▸ **Estratto del documento**
···

La Grecia scherza col fuoco del default. Cosa insegnano i «divorzi monetari» del passato

La Grecia rischia tutto ma scherza col fuoco del default, anche se, nei fatti, il fallimento non sarebbe immediato. Il limite estremo, però, sta per essere raggiunto. A meno di tre settimane dalla scadenza dei termini per il rimborso al Fmi (1,6 miliardi di euro) e dell’estensione del secondo piano di salvataggio (che prevederebbe esborsi a favore di Atene per 7,2 miliardi) il governo Tsipras prova a fare prevalere la scelta politica su quella tecnocratica dei creditori. Avanzo primario, Iva, pensioni, privatizzazioni sono fra i nodi più intricati del negoziato, che oscilla da mesi tra l’avvicinamento a un passo dall’accordo al rovesciamento del tavolo.

È successo anche ieri, quando dopo il vertice della notte precedente a Bruxelles fra Merkel, Hollande, Juncker e Tsipras, terminato con una promessa - pur vaga - di intensificare i negoziati, e mentre il premier greco incontrava di nuovo (clima definito «amichevole», dopo le scintille dei giorni precedenti) il presidente della Commissione europea, il capo della comunicazione del Fondo monetario, Gerry Rice (che poi ha parzialmente stemperato) ha attaccato il governo greco e ha dato notizia del ritorno alla base della delegazione dell’istituzione di Washington. Con un nulla di fatto, ovviamente.

···

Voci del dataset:
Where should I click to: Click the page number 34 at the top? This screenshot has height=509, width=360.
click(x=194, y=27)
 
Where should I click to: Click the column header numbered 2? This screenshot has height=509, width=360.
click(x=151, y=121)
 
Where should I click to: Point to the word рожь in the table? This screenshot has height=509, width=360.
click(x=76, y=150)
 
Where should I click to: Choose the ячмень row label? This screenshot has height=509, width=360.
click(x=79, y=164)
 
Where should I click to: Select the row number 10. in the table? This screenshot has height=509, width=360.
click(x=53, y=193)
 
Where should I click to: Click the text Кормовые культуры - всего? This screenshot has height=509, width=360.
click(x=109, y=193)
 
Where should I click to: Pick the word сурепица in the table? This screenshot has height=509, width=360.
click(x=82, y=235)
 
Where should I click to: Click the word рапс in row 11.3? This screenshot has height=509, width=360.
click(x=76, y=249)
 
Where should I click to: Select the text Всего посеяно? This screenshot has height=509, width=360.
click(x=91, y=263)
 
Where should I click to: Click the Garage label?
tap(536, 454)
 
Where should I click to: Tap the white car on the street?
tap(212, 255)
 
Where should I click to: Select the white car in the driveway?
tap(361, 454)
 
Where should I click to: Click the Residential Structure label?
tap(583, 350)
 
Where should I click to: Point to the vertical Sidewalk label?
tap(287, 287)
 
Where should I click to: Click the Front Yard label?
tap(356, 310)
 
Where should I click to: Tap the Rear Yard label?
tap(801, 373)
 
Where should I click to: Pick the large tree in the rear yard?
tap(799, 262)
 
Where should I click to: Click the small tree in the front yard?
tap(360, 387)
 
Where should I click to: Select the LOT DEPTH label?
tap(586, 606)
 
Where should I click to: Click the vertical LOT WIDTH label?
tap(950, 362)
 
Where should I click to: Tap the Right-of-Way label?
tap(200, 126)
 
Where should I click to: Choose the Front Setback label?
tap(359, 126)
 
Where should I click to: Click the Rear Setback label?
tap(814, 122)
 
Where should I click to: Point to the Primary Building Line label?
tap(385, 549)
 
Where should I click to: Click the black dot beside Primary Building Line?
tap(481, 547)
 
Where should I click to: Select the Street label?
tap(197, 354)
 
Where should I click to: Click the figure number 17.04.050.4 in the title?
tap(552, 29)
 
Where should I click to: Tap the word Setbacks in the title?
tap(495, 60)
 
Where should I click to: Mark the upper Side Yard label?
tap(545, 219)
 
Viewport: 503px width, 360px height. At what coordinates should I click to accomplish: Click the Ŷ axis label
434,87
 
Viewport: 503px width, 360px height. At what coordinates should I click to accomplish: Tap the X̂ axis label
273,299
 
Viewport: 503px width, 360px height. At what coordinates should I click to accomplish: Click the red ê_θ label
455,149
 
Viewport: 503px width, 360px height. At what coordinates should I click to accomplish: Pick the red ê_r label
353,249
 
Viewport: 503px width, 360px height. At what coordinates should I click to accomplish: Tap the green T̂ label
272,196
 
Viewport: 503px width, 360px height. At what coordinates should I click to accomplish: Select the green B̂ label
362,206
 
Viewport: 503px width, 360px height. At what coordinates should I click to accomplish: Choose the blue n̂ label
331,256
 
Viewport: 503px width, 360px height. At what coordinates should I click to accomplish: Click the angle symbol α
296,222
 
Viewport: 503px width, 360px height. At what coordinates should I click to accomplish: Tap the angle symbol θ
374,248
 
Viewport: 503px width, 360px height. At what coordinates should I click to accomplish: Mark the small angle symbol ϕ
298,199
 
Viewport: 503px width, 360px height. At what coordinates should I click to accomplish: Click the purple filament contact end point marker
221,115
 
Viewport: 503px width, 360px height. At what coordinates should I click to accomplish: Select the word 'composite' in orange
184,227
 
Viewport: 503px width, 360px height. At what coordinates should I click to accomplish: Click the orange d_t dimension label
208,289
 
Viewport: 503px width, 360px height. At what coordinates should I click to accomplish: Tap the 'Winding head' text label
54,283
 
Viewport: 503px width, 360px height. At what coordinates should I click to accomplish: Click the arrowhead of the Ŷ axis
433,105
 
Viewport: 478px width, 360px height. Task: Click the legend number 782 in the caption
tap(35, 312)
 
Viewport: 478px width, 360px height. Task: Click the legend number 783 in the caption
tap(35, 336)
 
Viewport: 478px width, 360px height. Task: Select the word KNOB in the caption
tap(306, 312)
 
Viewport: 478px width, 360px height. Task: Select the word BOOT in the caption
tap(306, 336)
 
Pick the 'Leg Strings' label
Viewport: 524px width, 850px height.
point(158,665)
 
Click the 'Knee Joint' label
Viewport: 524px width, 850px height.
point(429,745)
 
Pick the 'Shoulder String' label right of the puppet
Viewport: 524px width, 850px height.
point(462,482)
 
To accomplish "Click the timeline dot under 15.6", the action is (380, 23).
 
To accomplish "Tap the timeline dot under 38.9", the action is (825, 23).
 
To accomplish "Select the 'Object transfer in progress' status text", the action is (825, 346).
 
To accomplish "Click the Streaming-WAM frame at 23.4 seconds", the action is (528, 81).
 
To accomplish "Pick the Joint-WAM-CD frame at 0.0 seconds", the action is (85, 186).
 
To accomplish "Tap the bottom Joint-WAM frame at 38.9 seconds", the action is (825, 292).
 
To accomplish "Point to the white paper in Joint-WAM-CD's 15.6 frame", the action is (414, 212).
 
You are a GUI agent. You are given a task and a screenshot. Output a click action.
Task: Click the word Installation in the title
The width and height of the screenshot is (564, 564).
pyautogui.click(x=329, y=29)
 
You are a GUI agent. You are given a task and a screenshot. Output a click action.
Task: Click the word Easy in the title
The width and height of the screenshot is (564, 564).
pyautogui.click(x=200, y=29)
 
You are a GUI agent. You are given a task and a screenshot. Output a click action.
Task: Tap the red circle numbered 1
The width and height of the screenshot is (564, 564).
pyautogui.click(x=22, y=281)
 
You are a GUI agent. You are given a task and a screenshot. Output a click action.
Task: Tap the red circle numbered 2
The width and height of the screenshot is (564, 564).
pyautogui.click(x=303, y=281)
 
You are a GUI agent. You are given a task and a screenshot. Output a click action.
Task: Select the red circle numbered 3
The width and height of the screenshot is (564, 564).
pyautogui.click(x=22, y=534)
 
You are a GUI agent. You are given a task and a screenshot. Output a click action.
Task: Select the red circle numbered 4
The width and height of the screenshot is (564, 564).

···

▸ **Esercizi scritti**
1. Individui nell'elenco tutte le righe che contengono la stringa "legend" e le trascriva integralmente, rispettando la distinzione tra maiuscole e minuscole.
2. Prosegua l'articolo sul rischio di default della Grecia a partire dalla sua ultima frase.

▸ **Soluzioni degli esercizi**
1.
Viewport: 478px width, 360px height. Task: Click the legend number 782 in the caption
Viewport: 478px width, 360px height. Task: Click the legend number 783 in the caption

2.
Nel corso della giornata il presidente della Bundesbank, Jens Weidmann aveva avvisato: per Atene, di questo passo, il rischio default non fa che aumentare «di giorno in giorno».

A questo punto ci sarebbe da scommettere su un accordo purché sia (come chiesto più volte dgli Stati Uniti), ma all’ultimo respiro. Perché se è vero che diverse analisi - da quella del presidente dell’istituto tedesco di ricerche economiche Ifo, Hans Werner Sinn, a quelle di diversi operatori di mercato - sostengono che l’impatto di un default greco sarebbe «strutturalmente» limitato, secondo altri, per esempio l’economista Lucrezia Reichlin della London School of Economics, gli effetti di un crack potrebbero essere gravissimi sul versante politico, destabilizzando l’intera Eurozona.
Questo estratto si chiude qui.